Myroslava presses Piskun to authenticate the tapes recorded by Kuchma's bodyguard so that they can be used as evidence in a trial, but Piskun is evasive. Nevertheless, he tries to reassure her that he will keep the investigation going. "I try to nurture it as a flower," he says.

Although Gongadze's killers have not yet been brought to trial, his death has already had an impact on journalism in Ukraine. At Ukrainskaya Pravda, the Internet newspaper that Gongadze co-founded in the months before his death, a new generation of reporters is taking up where he left off. Journalists in Ukraine no longer have to fear the government they report on, says Olena Prytula, editor-in-chief and co-founder of Ukrainskaya Pravda.

"We are not in danger anymore. I think everyone can criticize everybody from the highest levels," says Prytula, who was a close friend of Gongadze's. "I think that our newspaper is like a monument to him."
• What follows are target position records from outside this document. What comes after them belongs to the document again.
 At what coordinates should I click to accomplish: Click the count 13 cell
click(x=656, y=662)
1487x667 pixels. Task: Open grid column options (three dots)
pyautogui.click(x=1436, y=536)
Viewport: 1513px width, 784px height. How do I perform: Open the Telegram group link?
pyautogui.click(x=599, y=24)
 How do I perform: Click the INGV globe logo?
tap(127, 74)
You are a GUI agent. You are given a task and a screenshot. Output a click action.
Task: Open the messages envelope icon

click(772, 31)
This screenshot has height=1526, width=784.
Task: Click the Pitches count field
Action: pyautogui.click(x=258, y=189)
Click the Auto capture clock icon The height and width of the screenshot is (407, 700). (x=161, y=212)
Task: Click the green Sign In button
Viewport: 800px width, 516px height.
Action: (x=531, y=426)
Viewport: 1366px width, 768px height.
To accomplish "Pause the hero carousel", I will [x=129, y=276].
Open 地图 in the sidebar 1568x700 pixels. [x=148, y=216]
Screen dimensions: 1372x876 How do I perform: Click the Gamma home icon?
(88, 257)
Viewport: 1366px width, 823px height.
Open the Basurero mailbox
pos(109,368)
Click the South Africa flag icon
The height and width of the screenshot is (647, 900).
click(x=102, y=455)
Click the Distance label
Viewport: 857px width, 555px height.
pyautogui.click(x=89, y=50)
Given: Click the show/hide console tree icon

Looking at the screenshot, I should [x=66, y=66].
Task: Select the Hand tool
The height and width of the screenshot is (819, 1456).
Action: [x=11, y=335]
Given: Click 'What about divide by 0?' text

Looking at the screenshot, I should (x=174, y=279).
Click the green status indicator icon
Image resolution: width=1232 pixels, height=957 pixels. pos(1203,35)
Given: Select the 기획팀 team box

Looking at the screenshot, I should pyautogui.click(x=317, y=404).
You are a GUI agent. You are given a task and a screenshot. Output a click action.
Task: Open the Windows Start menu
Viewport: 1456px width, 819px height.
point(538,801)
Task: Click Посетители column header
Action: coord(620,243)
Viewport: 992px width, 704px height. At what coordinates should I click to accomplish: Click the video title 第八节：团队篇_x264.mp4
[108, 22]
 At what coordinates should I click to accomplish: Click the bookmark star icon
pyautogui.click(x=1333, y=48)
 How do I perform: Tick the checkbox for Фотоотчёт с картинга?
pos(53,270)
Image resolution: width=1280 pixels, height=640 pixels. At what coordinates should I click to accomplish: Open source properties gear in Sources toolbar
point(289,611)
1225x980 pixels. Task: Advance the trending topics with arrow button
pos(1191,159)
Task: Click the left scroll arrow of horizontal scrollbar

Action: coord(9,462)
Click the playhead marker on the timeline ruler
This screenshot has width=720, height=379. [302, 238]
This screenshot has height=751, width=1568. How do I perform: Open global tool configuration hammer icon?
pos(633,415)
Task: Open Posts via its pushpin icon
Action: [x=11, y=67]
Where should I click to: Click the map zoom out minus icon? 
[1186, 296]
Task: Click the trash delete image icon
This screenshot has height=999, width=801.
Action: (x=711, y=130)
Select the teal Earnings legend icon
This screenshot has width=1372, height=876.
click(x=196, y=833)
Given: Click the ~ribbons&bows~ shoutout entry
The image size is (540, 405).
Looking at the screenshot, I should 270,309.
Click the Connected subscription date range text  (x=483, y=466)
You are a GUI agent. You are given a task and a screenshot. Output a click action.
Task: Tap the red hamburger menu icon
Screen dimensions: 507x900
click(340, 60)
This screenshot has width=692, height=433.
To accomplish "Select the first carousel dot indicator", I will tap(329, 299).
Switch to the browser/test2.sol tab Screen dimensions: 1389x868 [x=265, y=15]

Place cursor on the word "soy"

But after weeks of meeting with top officials, Myroslava is leaving the country, worried that her husband's death won't be solved any time soon despite the political promises she has received from President Yushchenko and others.

After her departure, on the fifth anniversary of Gongadze's death, supporters held a candlelight vigil and demanded the firing of General Prosecutor Piskun, who has failed to bring the case to trial. This month, President Yushchenko removed Piskun from office -- a sign that the Orange Revolution may yet fulfill one of its key promises: finding and prosecuting those who killed Georgy Gongadze.